Kegagalan tak membuatnya patah semangat. Sun Yat Sen terus melanggengkan usaha supaya monarki runtuh. Ia pun melarikan diri ke Jepang hingga Amerika Serikat untuk mencari modal revolusi sekaligus menghindari kejaran empunya kuasa. Namun, di tengah pencarian modal itu justru revolusi secara tak sengaja bergulir.
Salah seorang kaum pejuang tercatat sedang belajar meracik mesiu di gudang kaum revolusioner di Kota Wuchang pada 9 Oktober 1911. Nyatanya, mereka salah meracik mesiu yang berujung ledakan hebat. Petugas keamanan setempat tampak memeriksa lokasi kejadian.
Bendera kaum revolusioner dan juga catatan pergerakan didapat. Alih-alih kaum revolusioner mundur, mereka justru sudah kepalang terlibat. Satu-satunya pilihan yang adalah melawan, dibanding mereka satu demi satu diamankan petugas keamanan. Revolusi China pun meletus pada 10 Oktober 1911.

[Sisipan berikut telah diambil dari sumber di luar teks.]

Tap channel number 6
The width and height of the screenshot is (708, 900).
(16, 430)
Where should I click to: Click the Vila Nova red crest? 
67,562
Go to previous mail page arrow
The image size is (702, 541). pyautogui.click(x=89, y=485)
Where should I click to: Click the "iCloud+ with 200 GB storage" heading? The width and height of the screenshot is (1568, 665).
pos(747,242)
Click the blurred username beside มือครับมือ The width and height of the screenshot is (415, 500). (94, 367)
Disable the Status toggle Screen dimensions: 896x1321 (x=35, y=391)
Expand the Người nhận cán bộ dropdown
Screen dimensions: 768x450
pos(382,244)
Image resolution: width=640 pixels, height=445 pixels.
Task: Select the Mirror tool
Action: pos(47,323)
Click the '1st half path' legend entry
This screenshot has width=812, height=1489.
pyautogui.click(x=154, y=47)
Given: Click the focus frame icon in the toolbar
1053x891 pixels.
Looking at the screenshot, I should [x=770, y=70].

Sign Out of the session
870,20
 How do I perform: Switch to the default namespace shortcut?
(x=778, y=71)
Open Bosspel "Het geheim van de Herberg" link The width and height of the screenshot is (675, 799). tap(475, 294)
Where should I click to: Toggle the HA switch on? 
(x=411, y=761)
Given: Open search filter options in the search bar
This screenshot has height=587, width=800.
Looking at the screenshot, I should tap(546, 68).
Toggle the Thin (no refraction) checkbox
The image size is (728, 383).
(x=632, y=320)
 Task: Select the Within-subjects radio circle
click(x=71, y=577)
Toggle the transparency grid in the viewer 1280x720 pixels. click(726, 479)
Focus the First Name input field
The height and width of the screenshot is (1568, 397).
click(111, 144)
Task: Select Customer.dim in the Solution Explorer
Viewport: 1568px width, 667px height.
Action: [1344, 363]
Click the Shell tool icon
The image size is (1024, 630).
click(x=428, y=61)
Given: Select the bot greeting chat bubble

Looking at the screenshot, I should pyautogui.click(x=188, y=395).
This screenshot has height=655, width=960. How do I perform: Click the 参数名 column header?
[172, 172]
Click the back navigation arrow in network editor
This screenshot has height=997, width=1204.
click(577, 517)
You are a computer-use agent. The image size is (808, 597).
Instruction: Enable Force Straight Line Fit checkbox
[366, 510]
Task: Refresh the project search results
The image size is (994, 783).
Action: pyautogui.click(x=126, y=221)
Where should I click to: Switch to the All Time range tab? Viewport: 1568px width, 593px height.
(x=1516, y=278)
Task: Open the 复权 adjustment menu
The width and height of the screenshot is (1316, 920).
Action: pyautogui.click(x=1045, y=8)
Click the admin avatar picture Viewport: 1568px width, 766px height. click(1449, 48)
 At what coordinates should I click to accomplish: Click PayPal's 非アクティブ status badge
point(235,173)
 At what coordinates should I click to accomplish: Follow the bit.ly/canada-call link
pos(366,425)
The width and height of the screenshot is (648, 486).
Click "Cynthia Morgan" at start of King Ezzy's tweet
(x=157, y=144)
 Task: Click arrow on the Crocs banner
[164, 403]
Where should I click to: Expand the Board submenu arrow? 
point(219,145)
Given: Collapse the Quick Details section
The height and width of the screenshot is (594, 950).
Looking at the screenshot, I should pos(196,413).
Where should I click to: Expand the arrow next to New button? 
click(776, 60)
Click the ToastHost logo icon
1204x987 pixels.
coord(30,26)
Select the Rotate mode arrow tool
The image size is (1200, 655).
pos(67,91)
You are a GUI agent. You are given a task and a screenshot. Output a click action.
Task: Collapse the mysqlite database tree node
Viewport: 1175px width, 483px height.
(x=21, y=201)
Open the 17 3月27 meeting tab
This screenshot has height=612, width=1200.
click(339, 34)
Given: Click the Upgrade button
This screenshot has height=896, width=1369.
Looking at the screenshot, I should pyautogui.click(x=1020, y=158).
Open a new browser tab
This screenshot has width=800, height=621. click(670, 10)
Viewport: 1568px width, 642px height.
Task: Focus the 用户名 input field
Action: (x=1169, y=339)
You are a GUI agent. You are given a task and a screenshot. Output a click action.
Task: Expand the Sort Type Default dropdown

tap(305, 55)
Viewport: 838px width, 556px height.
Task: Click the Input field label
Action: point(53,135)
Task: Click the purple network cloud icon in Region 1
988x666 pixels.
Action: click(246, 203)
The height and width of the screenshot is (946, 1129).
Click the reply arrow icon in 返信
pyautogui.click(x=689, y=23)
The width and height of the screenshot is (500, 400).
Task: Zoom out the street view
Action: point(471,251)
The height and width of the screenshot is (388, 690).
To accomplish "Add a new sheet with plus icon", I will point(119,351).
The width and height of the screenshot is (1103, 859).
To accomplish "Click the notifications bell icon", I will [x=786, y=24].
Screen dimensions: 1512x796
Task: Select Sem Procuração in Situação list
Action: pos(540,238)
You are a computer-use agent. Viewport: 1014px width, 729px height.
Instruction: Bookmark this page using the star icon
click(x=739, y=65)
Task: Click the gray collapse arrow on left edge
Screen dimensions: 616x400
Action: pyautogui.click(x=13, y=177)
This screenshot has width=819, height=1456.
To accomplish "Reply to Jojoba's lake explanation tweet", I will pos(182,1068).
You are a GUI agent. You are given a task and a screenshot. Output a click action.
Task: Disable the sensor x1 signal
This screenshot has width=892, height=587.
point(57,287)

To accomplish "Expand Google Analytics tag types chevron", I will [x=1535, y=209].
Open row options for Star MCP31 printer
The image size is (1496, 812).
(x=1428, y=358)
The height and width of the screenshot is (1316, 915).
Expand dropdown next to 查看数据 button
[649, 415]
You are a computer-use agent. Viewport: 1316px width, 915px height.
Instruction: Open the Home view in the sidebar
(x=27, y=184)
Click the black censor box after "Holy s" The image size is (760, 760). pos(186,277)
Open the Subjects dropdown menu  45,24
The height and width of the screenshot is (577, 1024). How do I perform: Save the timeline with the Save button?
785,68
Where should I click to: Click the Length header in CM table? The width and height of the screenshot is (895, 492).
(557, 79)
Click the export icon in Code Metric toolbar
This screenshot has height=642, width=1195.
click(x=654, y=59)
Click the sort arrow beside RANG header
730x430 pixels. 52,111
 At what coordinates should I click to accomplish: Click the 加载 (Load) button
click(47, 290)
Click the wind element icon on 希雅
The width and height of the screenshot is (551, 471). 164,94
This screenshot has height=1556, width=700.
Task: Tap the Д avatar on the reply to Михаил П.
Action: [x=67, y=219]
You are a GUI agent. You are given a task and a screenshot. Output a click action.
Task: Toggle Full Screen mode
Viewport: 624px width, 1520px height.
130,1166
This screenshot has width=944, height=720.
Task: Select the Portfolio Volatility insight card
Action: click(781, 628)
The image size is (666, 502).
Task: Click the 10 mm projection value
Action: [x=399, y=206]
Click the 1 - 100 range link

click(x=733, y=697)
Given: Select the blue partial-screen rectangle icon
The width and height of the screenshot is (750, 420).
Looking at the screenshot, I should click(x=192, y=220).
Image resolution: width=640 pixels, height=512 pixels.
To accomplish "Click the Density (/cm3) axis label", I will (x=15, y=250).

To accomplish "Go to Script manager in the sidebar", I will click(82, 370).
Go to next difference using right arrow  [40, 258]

Kekuatan kaum revolusioner yang sebanyak ribuan orang mulai menguasai Kota Wuchang. Mereka menyerang dengan membawa semangat dari Sun Yat Sen. Pun setelahnya mereka mulai menguasai kota lainnya. Revolusi itu berlangsung berbulan-bulan. Gebrakan revolusi itu kemudian menghancurkan dominasi kekuasaan DInasti Qing hingga Februari 1912.
BACA JUGA:
“Merasa bahwa sudah kepalang basah, kaum revolusioner memutuskan untuk segera bergerak saja. Lagipula, kekuatan mereka sudah mencapai lebih dari 5 ribu orang, dilengkapi dengan senjata dan bubuk mesiu. Apalagi, Pasukan Baru yang memperkuat kota Wuchang tengah dikirimkan ke Sichuan untuk memadamkan kericuhan di sana. Maka, pada tanggal 10 Oktober 1911, pecahlah pemberontakan besar di Wuchang.”
“Pasukan pemberontak berhasil menembus pertahanan gudang amunisi angkatan darat di Wuchang, dan menduduki gudang senjata itu untuk mengambil persenjataan yang ada di dalamnya. Kini posisi mereka ada di atas angin, ditambah lagi adanya berita bahwa kaum revolusioner di Hanyang dan Hankou (keduanya di Hubei) juga angkat senjata untuk memberontak,” ungkap Michael Wicaksono dalam buku Republik Tiongkok (2015).